Visitors to the New Perot Museum in Dallas Get to ‘Crack Open’ the Five-Foot-Tall ‘Grape Jelly’ Amethyst Geode

By turning a large silver wheel, visitors to the new Perot Museum in Dallas get to “crack open” the gigantic “Grape Jelly” amethyst geode to reveal the vivid purple crystalline structure inside. Spinning the wheel in the opposite direction magically closes the geode, returning the specimen to its original boulder-like appearance.


The five-foot-tall, 1.5-ton geode is one of the most popular attractions at the museum, which opened a little over a year ago. Amethyst, incidentally, is February’s official birthstone.

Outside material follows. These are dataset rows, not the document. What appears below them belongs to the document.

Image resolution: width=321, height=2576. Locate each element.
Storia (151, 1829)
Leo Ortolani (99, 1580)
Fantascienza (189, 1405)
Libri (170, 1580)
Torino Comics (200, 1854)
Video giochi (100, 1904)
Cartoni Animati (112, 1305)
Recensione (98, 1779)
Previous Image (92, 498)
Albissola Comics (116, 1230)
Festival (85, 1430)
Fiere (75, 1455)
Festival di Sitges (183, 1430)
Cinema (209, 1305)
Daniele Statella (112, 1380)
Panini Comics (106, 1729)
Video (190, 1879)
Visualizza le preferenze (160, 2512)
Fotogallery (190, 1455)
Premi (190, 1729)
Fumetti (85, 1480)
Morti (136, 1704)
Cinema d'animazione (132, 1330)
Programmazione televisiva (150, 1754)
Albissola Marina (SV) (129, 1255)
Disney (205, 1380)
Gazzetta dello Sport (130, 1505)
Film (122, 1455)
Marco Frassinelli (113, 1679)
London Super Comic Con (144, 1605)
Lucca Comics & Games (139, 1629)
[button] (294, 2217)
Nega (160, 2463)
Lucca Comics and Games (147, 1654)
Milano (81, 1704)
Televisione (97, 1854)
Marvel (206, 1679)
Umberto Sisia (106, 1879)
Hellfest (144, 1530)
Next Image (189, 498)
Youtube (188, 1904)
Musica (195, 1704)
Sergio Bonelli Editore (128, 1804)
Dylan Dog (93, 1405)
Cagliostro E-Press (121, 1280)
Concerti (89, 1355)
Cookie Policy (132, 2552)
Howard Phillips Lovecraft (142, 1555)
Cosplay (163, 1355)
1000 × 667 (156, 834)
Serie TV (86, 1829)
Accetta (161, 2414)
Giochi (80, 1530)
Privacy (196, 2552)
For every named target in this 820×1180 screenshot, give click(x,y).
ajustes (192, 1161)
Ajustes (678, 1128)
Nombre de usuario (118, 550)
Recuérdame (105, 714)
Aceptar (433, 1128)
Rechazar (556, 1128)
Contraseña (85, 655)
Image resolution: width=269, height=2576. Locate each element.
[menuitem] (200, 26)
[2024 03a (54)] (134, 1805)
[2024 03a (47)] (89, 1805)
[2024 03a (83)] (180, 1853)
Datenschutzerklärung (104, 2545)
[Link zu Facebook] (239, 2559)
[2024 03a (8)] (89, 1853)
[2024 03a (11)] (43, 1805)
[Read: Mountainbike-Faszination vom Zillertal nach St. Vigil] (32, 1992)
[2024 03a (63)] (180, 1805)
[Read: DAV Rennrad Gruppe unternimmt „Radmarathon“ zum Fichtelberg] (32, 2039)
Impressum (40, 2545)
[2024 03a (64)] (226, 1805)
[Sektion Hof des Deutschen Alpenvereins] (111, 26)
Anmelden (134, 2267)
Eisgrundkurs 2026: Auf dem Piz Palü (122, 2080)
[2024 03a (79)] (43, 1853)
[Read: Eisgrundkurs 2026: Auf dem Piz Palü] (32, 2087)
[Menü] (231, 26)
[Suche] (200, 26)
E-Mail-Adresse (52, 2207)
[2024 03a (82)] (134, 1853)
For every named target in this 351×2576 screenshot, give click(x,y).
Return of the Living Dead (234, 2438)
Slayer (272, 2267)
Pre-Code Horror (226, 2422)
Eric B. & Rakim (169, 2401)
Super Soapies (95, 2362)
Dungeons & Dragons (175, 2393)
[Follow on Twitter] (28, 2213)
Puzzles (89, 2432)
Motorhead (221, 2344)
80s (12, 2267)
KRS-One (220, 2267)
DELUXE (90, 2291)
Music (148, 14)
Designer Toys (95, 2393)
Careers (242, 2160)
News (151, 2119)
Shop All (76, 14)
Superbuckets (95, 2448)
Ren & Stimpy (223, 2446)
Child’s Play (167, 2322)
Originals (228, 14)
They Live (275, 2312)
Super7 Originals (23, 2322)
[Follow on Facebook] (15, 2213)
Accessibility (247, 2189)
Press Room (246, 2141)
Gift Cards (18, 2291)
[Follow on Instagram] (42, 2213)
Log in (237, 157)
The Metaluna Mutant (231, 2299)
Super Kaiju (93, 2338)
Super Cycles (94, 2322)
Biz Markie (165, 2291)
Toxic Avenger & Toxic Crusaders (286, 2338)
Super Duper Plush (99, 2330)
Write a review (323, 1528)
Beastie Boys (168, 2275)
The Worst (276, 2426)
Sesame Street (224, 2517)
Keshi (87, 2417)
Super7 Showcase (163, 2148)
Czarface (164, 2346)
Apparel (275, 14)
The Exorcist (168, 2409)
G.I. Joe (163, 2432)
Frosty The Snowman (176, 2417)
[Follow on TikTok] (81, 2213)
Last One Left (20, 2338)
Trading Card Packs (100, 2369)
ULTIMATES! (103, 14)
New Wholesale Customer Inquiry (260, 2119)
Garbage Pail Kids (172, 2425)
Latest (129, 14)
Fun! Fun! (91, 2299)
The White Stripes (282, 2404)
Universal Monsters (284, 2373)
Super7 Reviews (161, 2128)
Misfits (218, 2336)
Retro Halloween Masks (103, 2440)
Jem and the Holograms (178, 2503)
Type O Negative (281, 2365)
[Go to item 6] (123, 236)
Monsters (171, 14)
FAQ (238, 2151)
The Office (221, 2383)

So, whether you’re a February baby, a fan of amethyst, love the color purple or just want to marvel at the sight of something otherworldly, a trip to the museum’s Lyda Hill Gems and Minerals Hall on Level 3 will not disappoint.


As they interact with high-definition videos, digital puzzles and touch-me specimens, kids and kids-at-heart will have a blast learning about the colors, shapes and hardnesses of Earth’s original rock stars.


Visitors will learn where crystals come from and how they form by viewing a time-lapse video of the birth and growth of various minerals.

They also get to explore the physical and optical properties of various colored stones. In one station, visitors get to see minerals under different light sources and be astonished by how some specimens take on vibrant hues under ultraviolet bulbs.


The $185 million Perot Museum of Nature and Science, which opened in December of 2012, is named for Ross and Margot Perot. It was made possible through the generosity of the Perot family and many other Dallas-area benefactors. The 180,000-square-foot museum houses 11 permanent exhibitions and one traveling exhibition. All of them are highly interactive and designed to engage young people. In fact, the museum welcomes more than 2,000 schoolchildren each day.

Admission costs $15 for adults, $10 for children and $12 for students 12 to 17. Toddlers under 2 get in for free.